── Page ──

Classical [differentiation](/page/Derivative) requires a function to be locally linear: the difference quotient $(f(x+h) - f(x))/h$ must converge as $h \to 0$. This fails for any discontinuous function and for many [functions](/page/Function) that arise naturally in PDE theory — solutions to elliptic equations in rough media, velocity fields with shocks, Green's functions which are singular at a point. Yet these objects do possess meaningful "derivatives" in a weaker sense, and a complete theory of PDEs requires being able to differentiate them.
The key observation is that, for a smooth function $f$ and a test function $\varphi \in C_c^\infty(\Omega)$, the integration-by-parts formula:
\begin{align*}
\int_\Omega (\partial^\alpha f)(x)\varphi(x)\,d\mathcal{L}^n(x) &= (-1)^{|\alpha|}\int_\Omega f(x)(\partial^\alpha\varphi)(x)\,d\mathcal{L}^n(x)

───
── Material ──

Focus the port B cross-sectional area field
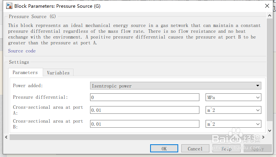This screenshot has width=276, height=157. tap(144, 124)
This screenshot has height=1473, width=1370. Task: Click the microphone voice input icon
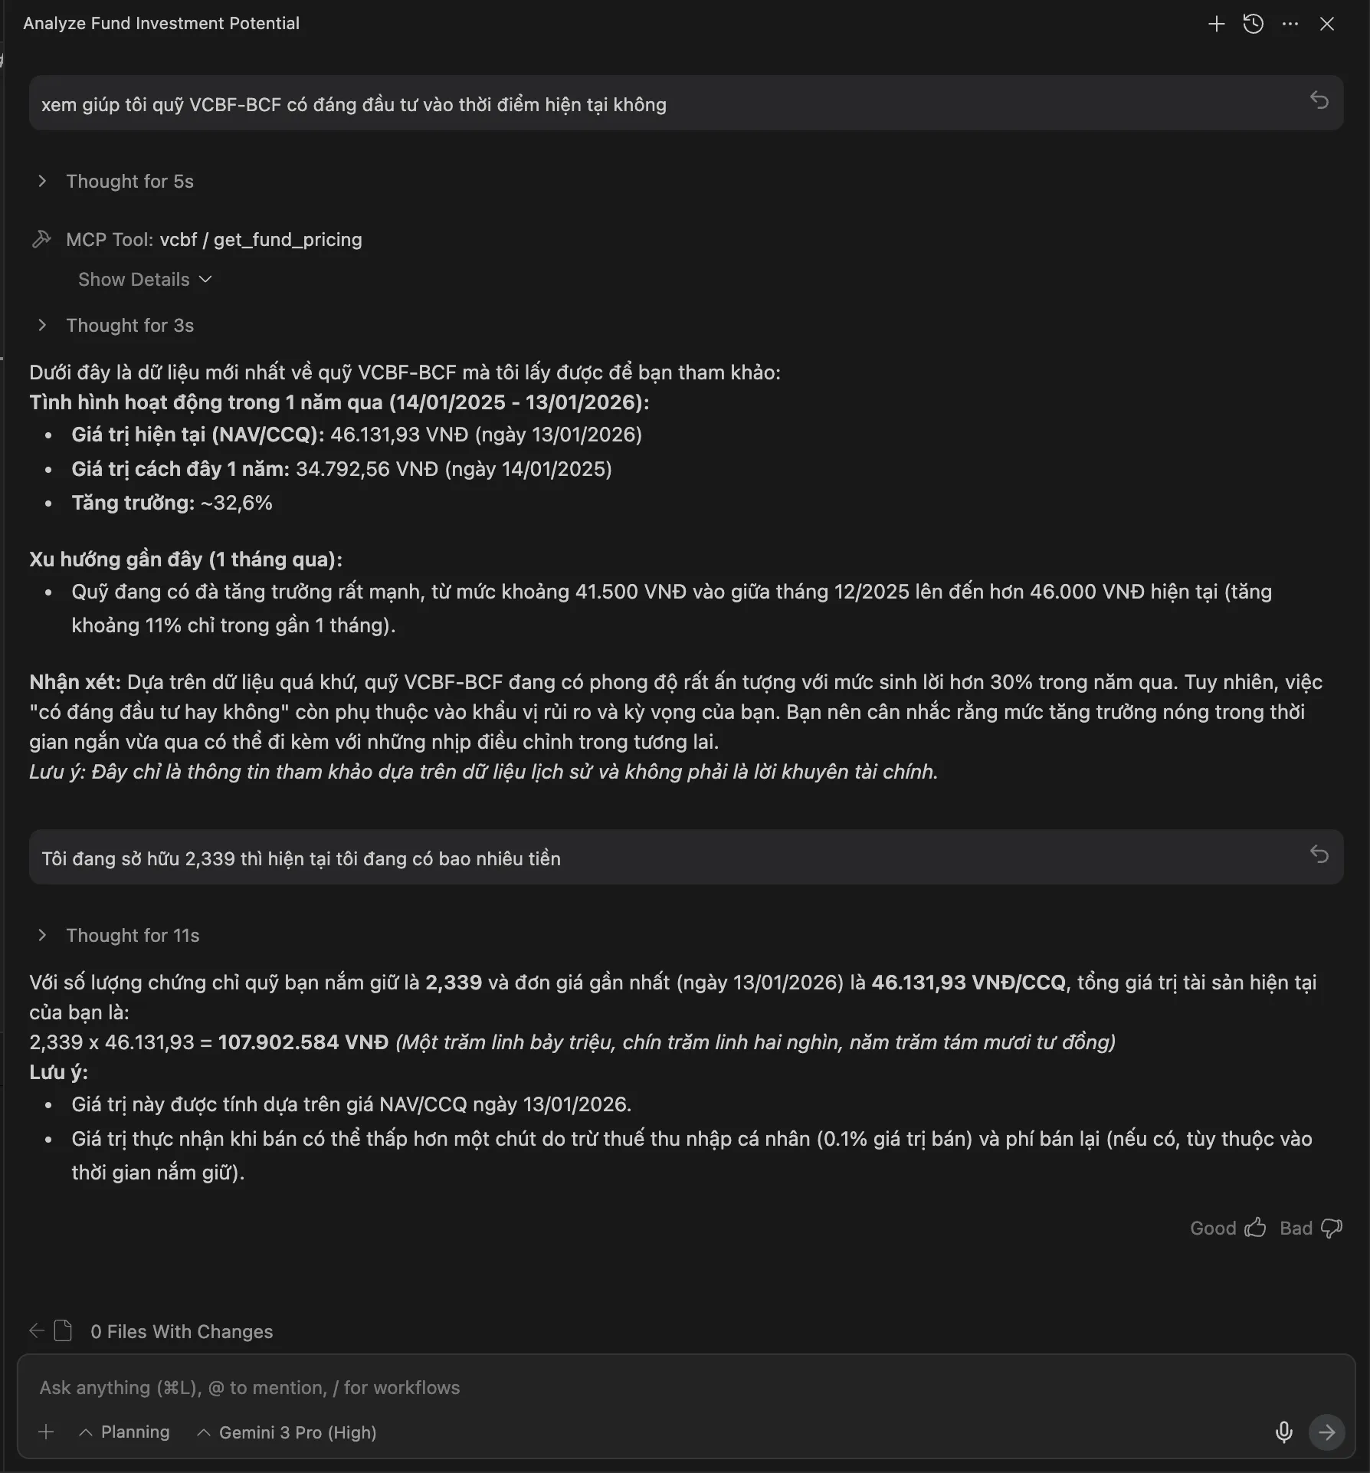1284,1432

───

**Exercise description**
Copy out the differentiation text above word for word, from the first sentence to the last line of the formula.

**Correct answer**
Classical [differentiation](/page/Derivative) requires a function to be locally linear: the difference quotient $(f(x+h) - f(x))/h$ must converge as $h \to 0$. This fails for any discontinuous function and for many [functions](/page/Function) that arise naturally in PDE theory — solutions to elliptic equations in rough media, velocity fields with shocks, Green's functions which are singular at a point. Yet these objects do possess meaningful "derivatives" in a weaker sense, and a complete theory of PDEs requires being able to differentiate them.
The key observation is that, for a smooth function $f$ and a test function $\varphi \in C_c^\infty(\Omega)$, the integration-by-parts formula:
\begin{align*}
\int_\Omega (\partial^\alpha f)(x)\varphi(x)\,d\mathcal{L}^n(x) &= (-1)^{|\alpha|}\int_\Omega f(x)(\partial^\alpha\varphi)(x)\,d\mathcal{L}^n(x)